I have had two long term relationships and neither men, first my husband then the stepfather to my growing children, stepped up to the plate for them. My husband, after l parted from him, would not have anything to do with the children out of spite to me, of course he was cutting his nose off but he was right - nothing was worse for me than my children losing the love and support of their father...and that’s all he cared for, the second I chose very much with them in mind and they adored him as did I then after ten years he had an affair with someone I knew and moved on, she had a child and he became the favoured one and mine sidelined. When both these men died within weeks of each other my children were not present as chief mourners at their funerals, never publicly allowed their grief. This has caused a lot of damage which they are only now, sixteen years later are recovering from. So no I have not wanted another romantic relationship and being older they are not banging on my door so think I will stay safe. I am happier and more stable than I have ever been. We can do it ?

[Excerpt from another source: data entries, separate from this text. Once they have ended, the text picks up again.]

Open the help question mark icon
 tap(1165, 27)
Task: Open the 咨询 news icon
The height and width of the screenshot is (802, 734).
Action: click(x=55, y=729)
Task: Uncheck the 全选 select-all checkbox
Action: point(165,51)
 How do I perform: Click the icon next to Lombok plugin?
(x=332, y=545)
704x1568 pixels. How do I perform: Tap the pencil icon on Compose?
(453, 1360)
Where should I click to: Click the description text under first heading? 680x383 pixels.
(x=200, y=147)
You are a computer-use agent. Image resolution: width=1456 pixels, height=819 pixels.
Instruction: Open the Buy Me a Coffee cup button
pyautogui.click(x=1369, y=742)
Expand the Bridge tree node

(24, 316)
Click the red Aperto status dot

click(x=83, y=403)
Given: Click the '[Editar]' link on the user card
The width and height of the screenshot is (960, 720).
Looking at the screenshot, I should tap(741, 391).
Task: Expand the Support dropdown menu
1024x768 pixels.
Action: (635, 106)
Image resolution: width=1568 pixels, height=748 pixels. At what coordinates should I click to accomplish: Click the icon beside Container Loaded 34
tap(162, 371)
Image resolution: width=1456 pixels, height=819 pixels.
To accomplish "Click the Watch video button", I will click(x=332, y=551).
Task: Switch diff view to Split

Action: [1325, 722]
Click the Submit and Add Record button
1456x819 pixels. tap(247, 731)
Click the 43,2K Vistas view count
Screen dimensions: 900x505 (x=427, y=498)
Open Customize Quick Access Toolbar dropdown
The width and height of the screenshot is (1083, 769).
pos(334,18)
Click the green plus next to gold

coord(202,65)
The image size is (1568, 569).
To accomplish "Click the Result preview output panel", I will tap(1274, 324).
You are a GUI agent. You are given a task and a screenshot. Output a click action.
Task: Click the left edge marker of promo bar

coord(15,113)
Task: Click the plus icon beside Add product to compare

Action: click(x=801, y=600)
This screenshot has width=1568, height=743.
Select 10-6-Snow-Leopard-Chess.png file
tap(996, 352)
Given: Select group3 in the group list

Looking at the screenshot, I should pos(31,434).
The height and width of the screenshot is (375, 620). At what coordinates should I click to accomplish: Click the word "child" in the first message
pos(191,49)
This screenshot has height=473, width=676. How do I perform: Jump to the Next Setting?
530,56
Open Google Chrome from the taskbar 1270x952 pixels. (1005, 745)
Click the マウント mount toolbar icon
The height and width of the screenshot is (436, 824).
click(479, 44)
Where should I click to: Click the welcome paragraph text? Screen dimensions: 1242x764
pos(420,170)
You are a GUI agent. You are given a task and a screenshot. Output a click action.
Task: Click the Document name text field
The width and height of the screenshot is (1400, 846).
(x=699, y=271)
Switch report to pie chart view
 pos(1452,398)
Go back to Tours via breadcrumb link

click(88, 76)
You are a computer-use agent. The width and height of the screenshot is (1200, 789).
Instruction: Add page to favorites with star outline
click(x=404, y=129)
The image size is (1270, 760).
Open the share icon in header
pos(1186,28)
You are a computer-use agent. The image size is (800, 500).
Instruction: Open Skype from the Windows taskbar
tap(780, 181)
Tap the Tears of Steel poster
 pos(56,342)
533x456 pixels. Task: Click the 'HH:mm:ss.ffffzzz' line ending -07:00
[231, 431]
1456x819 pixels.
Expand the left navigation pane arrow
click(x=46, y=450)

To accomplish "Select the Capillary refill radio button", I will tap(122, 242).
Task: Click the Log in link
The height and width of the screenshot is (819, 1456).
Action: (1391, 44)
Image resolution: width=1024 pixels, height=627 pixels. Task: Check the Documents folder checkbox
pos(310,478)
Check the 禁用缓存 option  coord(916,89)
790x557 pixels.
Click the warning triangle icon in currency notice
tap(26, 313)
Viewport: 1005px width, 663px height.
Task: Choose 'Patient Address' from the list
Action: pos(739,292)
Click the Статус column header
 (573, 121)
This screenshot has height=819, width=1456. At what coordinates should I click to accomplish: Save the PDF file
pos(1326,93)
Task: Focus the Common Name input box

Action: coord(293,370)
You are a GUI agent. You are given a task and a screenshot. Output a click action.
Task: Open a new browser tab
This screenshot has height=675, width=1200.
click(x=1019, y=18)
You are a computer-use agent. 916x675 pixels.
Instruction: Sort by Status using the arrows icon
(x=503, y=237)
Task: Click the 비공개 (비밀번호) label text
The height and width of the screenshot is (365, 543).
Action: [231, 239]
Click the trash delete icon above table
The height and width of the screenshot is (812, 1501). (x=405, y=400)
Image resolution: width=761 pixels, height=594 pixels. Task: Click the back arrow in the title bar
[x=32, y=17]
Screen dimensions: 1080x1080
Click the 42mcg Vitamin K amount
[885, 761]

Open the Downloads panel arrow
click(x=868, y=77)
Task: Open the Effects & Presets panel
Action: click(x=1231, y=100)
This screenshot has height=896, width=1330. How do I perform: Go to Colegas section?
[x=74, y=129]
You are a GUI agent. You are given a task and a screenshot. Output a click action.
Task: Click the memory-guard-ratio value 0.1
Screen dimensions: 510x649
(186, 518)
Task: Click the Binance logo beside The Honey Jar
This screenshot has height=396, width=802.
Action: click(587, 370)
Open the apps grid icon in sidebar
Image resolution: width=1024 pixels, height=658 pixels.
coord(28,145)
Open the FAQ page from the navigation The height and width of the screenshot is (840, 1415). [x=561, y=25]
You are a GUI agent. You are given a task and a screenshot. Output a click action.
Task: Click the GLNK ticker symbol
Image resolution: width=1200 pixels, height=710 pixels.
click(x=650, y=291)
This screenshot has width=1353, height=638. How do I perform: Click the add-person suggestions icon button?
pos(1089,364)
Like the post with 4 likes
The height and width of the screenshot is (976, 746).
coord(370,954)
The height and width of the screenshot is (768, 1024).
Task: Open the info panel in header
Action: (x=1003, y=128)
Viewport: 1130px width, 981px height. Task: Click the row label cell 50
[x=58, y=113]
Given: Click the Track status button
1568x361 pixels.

LesLee7 Wed 17-Mar-21 22:13:29

I know exactly how you feel Nicegranny. Unfortunately I too always managed to choose the wrong men. I came out of my marriage with nothing - despite always paying half of everything as we both worked full time. I managed to work hard so I got my own home.Then I had 2 long term relationships - both who came with nothing. The first was the love of my life but went off with someone 16 years younger (regretting it later but too late by then). I hung onto my house by working 2 or 3 nights as well as my full time job. Then after another long gap I started seeing someone else who eventually moved in - his choice. After 14 years he went out one night and never came home and won't tell me why. However, in hindsight he did me a favour. He never contributed to the house so at least he didn't get any of that but still left with a lot more than he came with (he sent someone to collect his things). That's about 8 years ago and I decided, like you, to stay on my own as I will find it very hard to trust anyone again. I am capable and now retired and used to being on my own. It's been particularly difficult during lockdown as although I have good friends to talk to haven't been able to get out to do my social activities.
You are lucky that you have family to support you - for no obvious reasons I never had children but to be honest glad I only had my self to worry about when my partners left. I would love to have a special person to spend time with (I'm about the same age as you) but certainly wouldn't want to live with anyone again or get married. Best Wishes and stay safe.